Long Non-Coding RNAs in Biliary Tract Cancer—An Up-to-Date Review

Round 1

Reviewer 1 Report

The manuscript was well written, which introduced and presented the roles of lncRNAs in biological processes in the BTC with clinical implication, logically and comprehensively.

1. As most paradigms of lncRNAs described in the manuscript function as ceRNA, it will be better if the authors could highlight and explain more about the ceRNA mechanism or networks in the "long non-coding RNAs" section.  

2. EZH2 has been illustrated as an essential target for lncRNAs in BTC. I recommend the authors to introduce more about the roles of EZH2 or EZH2-associated pathways in the hallmarks of BTC, which will be more convincing that studying lncRNAs targeting EZH2 networks could contribute to pushing the efficient therapy for BTC forward. 

3. Improve the quality of Figures 1 & 2; some words were blurry. 

I recommend publishing this review after minor revisions. 

Author Response

Reviewer 1:

The manuscript was well written, which introduced and presented the roles of lncRNAs in biological processes in the BTC with clinical implication, logically and comprehensively.

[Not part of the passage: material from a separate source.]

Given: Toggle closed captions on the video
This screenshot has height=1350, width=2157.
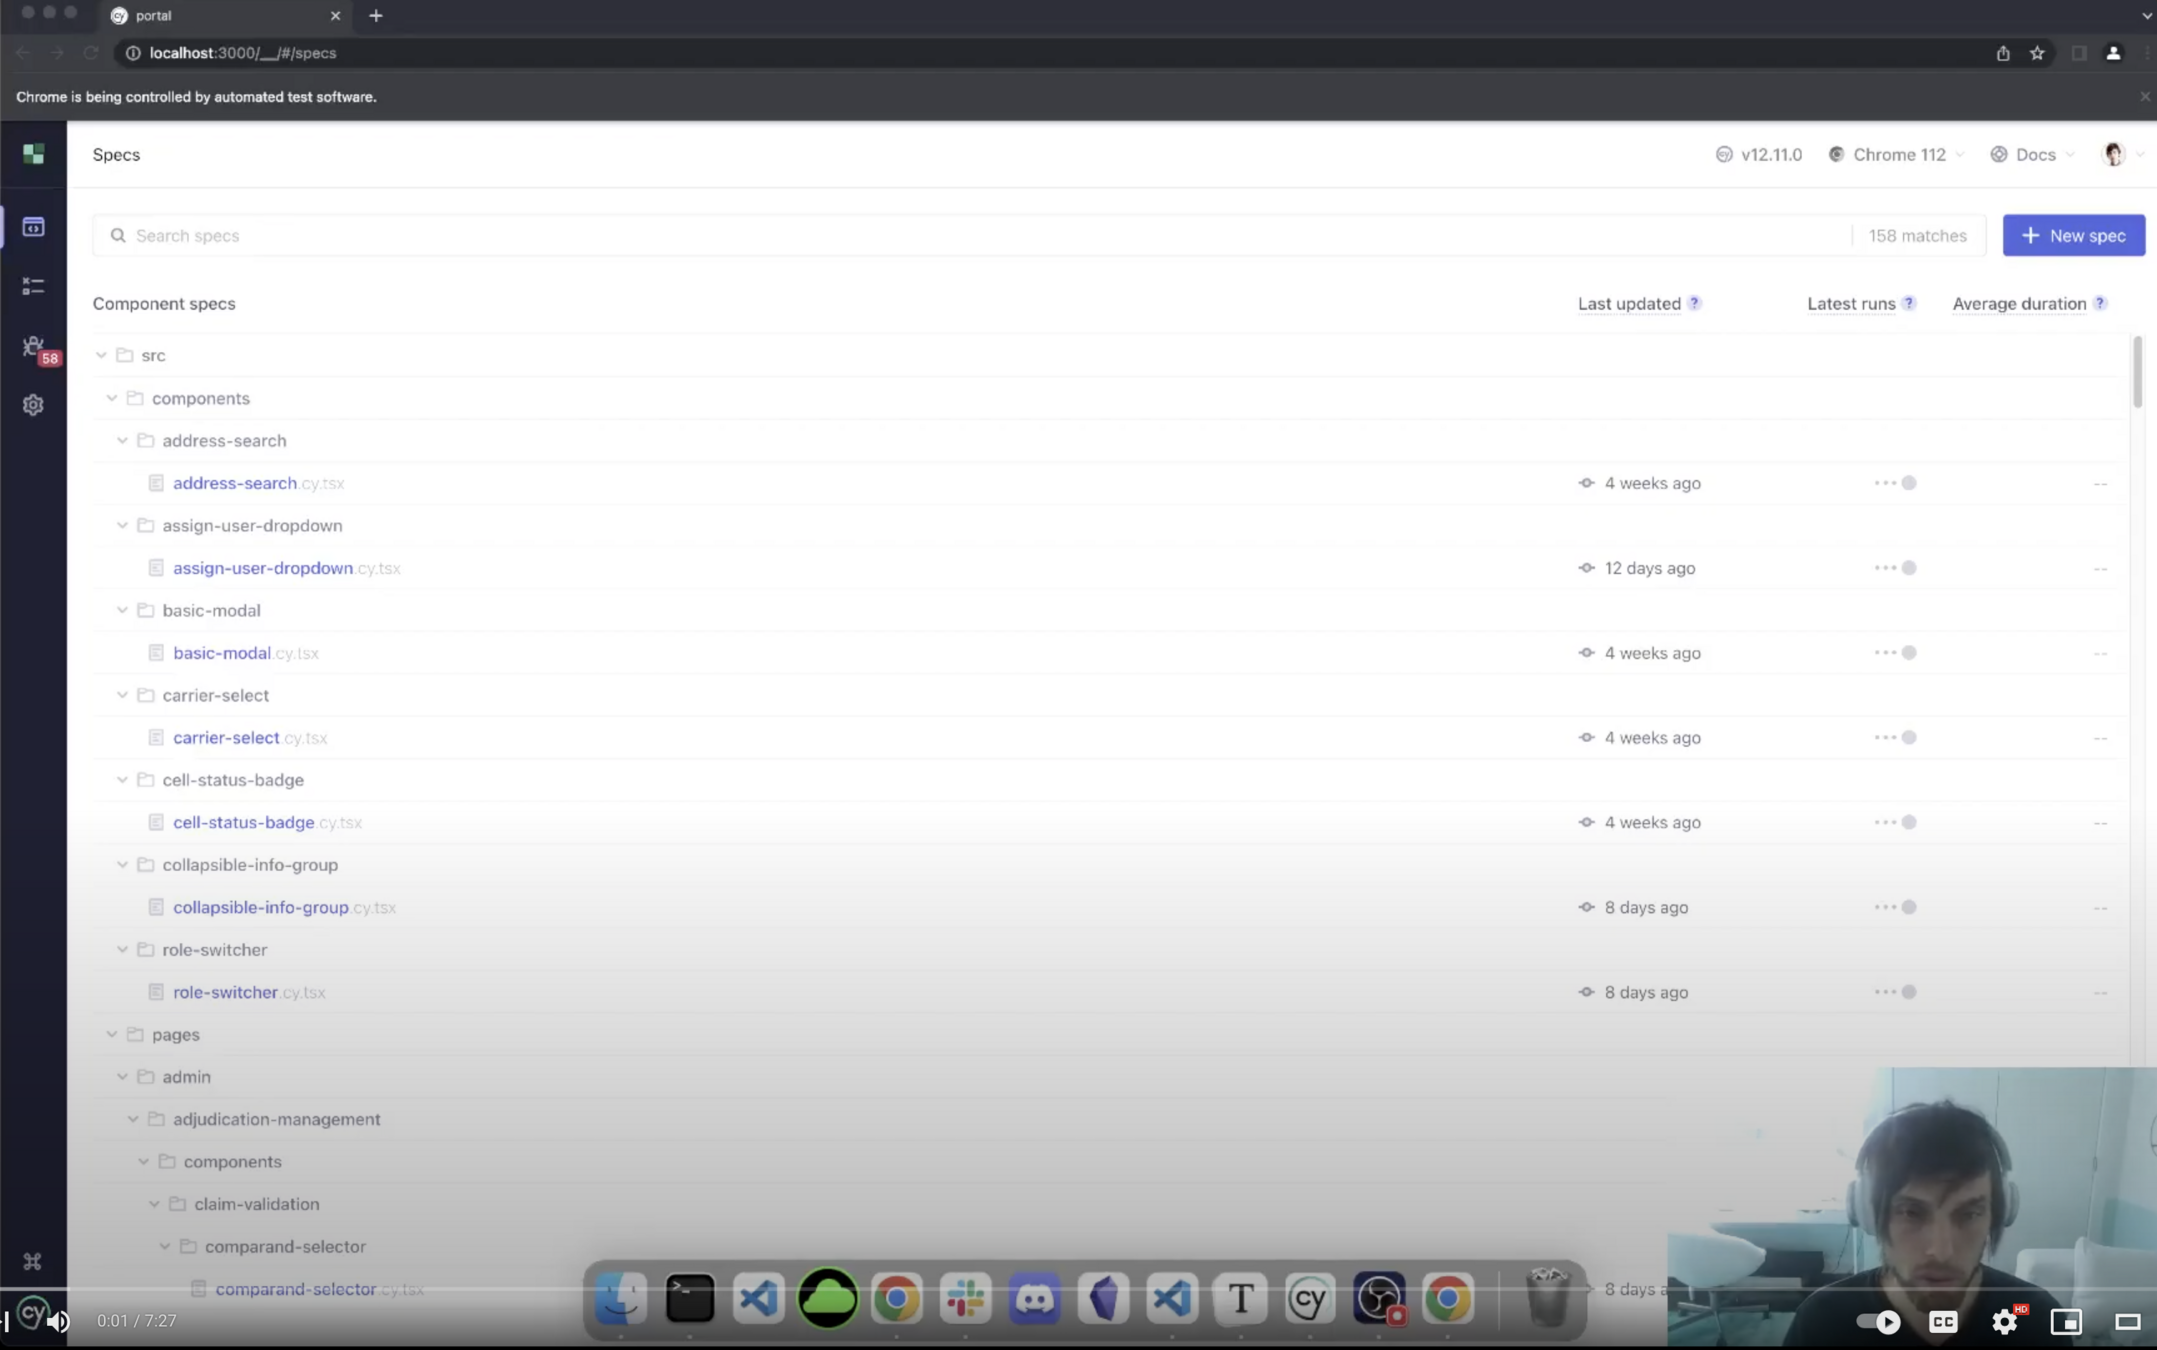Looking at the screenshot, I should pos(1943,1321).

We thank the reviewer for his/her positive comment on our manuscript.

As most paradigms of lncRNAs described in the manuscript function as ceRNA, it will be better if the authors could highlight and explain more about the ceRNA mechanism or networks in the "long non-coding RNAs" section.

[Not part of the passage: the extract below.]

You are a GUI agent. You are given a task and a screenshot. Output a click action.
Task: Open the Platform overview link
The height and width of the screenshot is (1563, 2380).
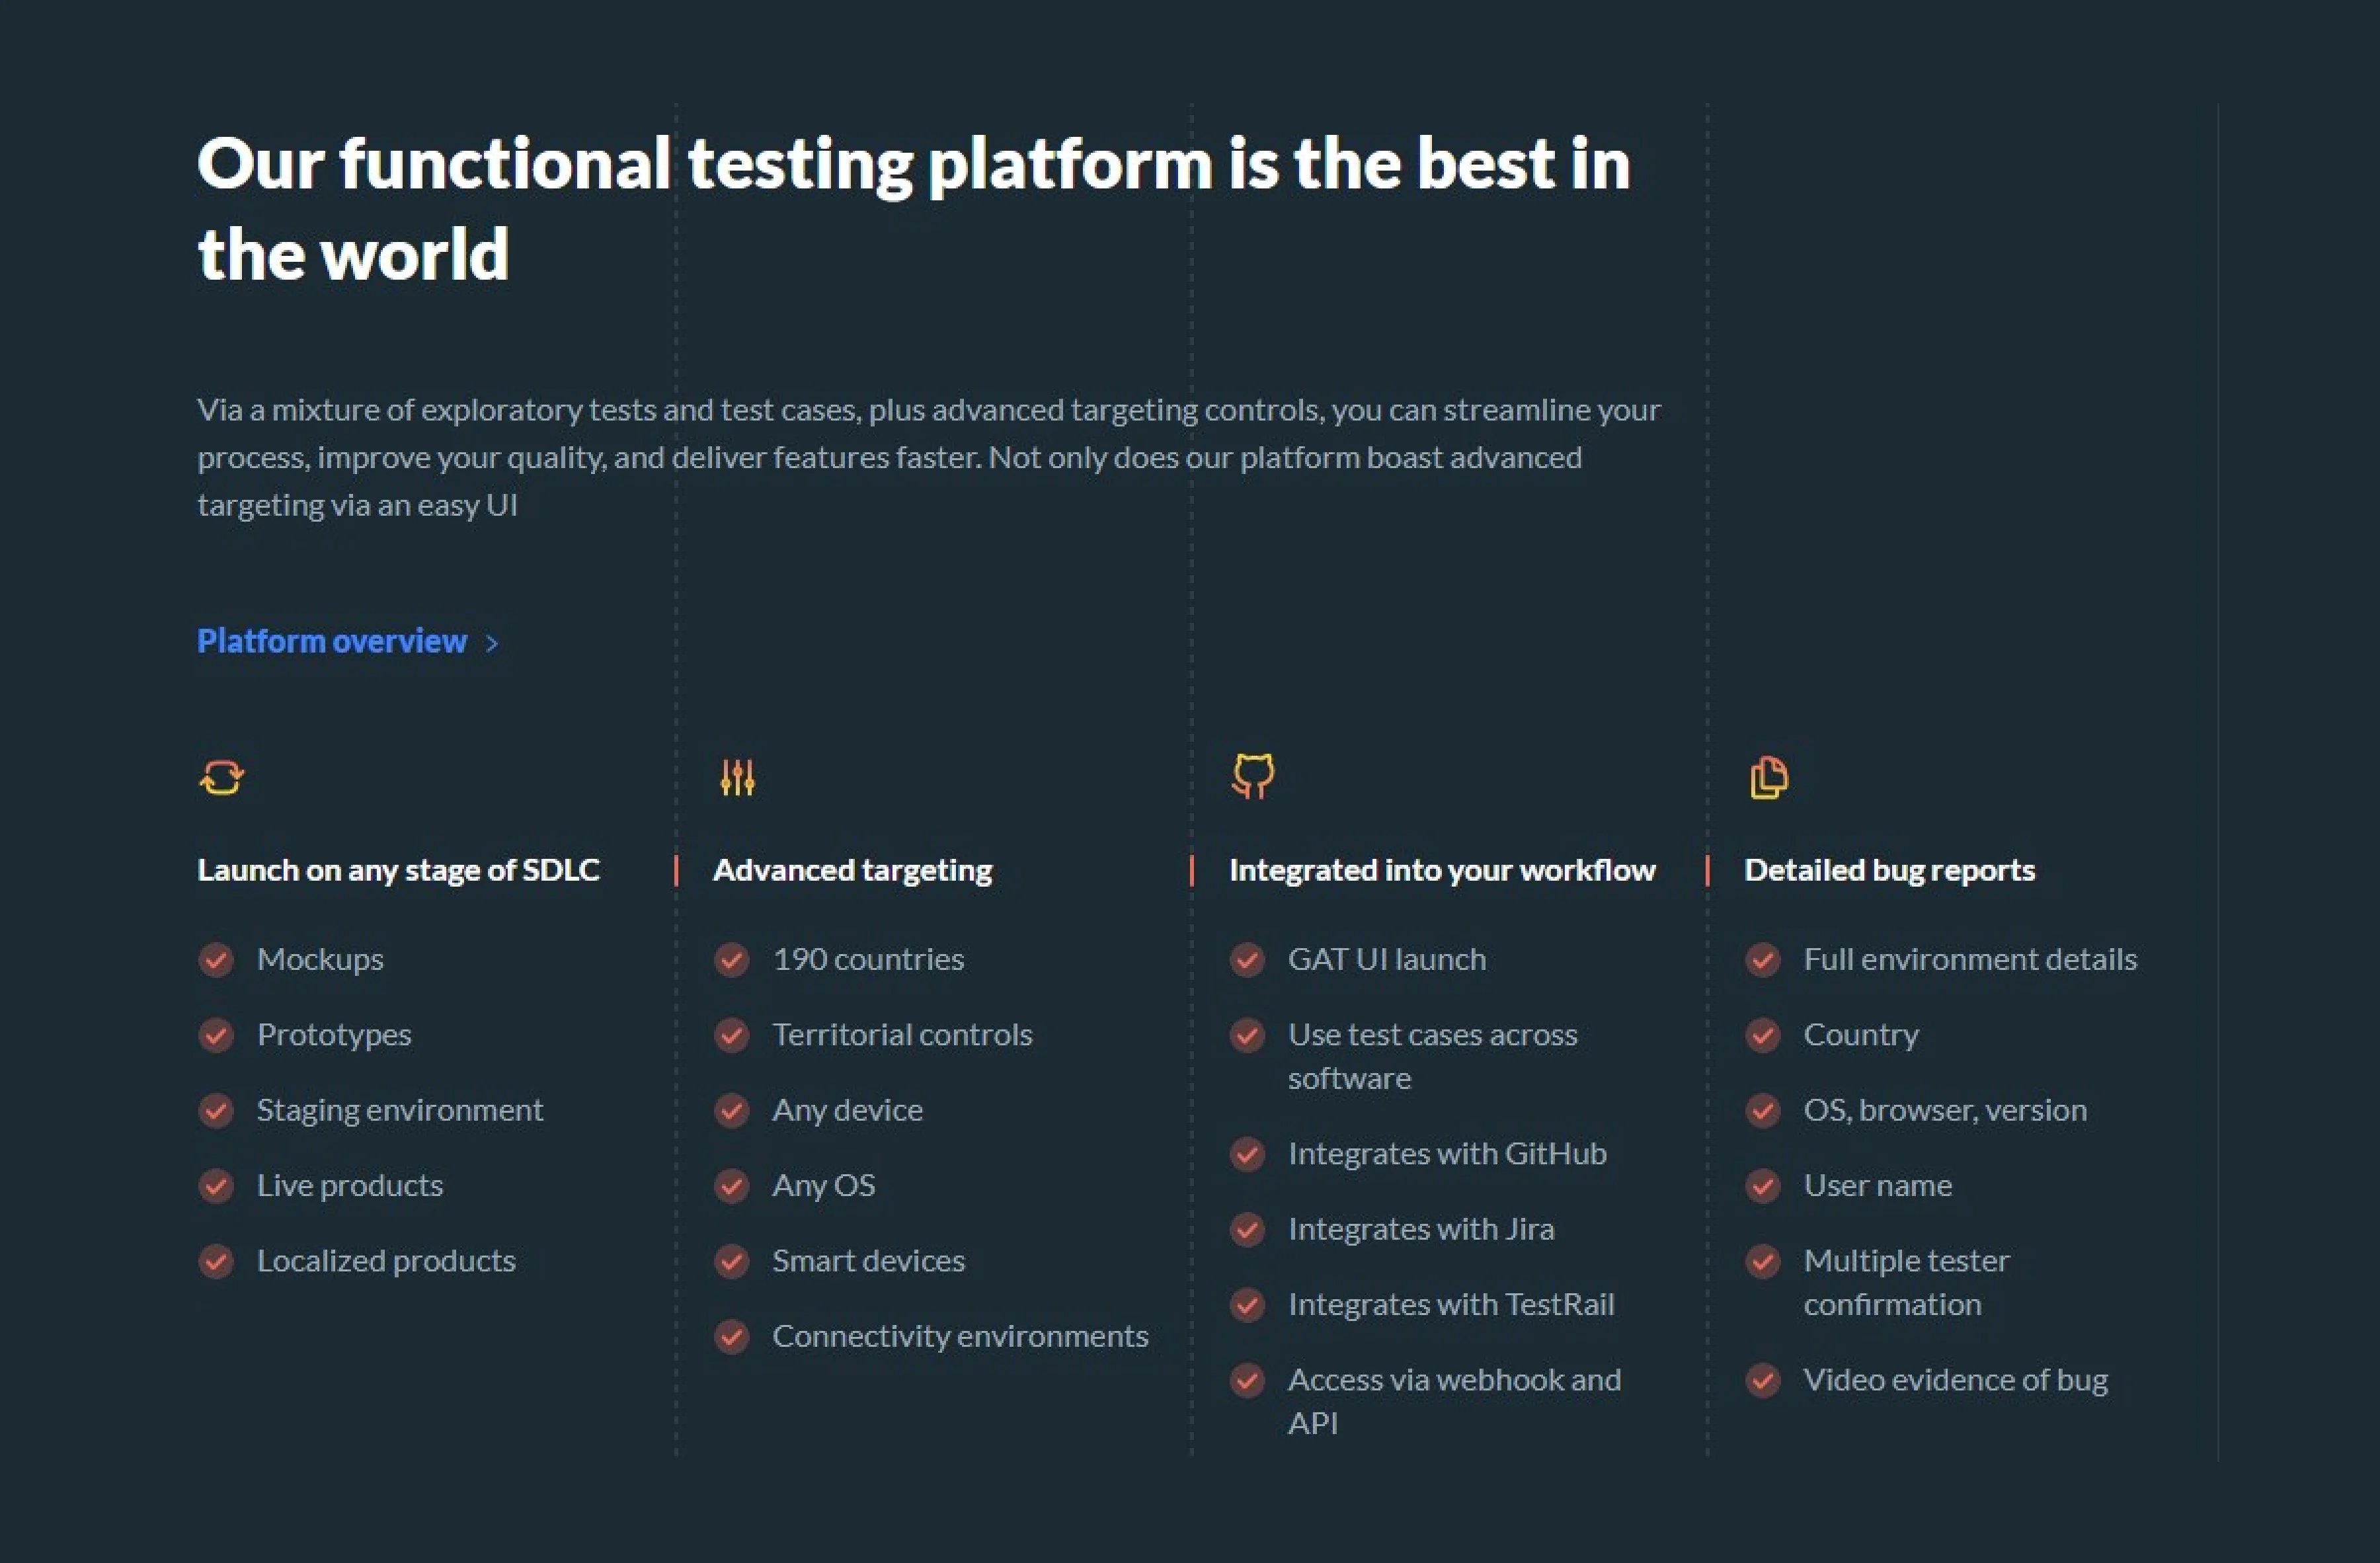pos(331,641)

As suggested, we have added a paragraph, in which we briefly discuss the importance and complexity of ceRNA-based transcriptional regulatory networks in post-transcriptional gene expression regulation. In addition, we have added information of a study that describes a ceRNA regulatory network in BTC.

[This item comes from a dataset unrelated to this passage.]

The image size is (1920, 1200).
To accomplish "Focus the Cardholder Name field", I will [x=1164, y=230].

EZH2 has been illustrated as an essential target for lncRNAs in BTC. I recommend the authors to introduce more about the roles of EZH2 or EZH2-associated pathways in the hallmarks of BTC, which will be more convincing that studying lncRNAs targeting EZH2 networks could contribute to pushing the efficient therapy for BTC forward.

As suggested, we have extended the section regarding EZH2 and BTC and added information about EZH2 expression and BTC outcome as well as molecular consequences of EZH2 overexpression in BTC.

Improve the quality of Figures 1 & 2; some words were blurry.

We checked the original figures and did not recognize any quality problems. However, we found that inclusion of the figures in the manuscript file resulted in quality problems regarding the frames of the boxes. We apologize for this mistake and modified the figures accordingly.

I recommend publishing this review after minor revisions.

Reviewer 2 Report

In the present review, the Authors aimed to summarize the roles and the findings regarding the term long non-coding RNA (lncRNA) in biliary tract cancer (BTC), giving a view of the molecular and clinical involvements of aberrant lncRNA expression, together with the regulatory functions of some lncRNA linked to BTC. It is a well-written article with important and detailed information. In my opinion, the Authors should enrich only some points:

• In the first part of the Introduction section, they have divided BTC into intrahepatic (IHC), extrahepatic (EHC) and gallbladder cancer (GBC). However, inside the intrahepatic group, additional subdivisions exist, such as the mixed and mucinous subtypes, correlated to the histological aspects. But also, according to the anatomical location we can define them intrahepatic, perihilar or distal (PMID:28994423). All these aspects are important since they are linked to the epidemiology, pathogenesis and management of cholangiocarcinoma.
• In the DILC section, the Authors have introduced the cancer stem cell (CSC) model, could they explain better their specific characteristics?

Author Response

Reviewer 2:

In the present review, the Authors aimed to summarize the roles and the findings regarding the term long non-coding RNA (lncRNA) in biliary tract cancer (BTC), giving a view of the molecular and clinical involvements of aberrant lncRNA expression, together with the regulatory functions of some lncRNA linked to BTC. It is a well-written article with important and detailed information. In my opinion, the Authors should enrich only some points:

We thank the reviewer for his/her positive comment on our manuscript.

In the first part of the Introduction section, they have divided BTC into intrahepatic (IHC), extrahepatic (EHC) and gallbladder cancer (GBC). However, inside the intrahepatic group, additional subdivisions exist, such as the mixed and mucinous subtypes, correlated to the histological aspects. But also, according to the anatomical location we can define them intrahepatic, perihilar or distal (PMID:28994423). All these aspects are important since they are linked to the epidemiology, pathogenesis and management of cholangiocarcinoma.

As suggested, we have added additional information regarding the anatomic and histopathological classifications of BTC in the introduction.

In the DILC section, the Authors have introduced the cancer stem cell (CSC) model, could they explain better their specific characteristics?

As suggested, we have extended the section regarding CSCs and have added information regarding CSC models, CSC characteristics and CSCs in BTC.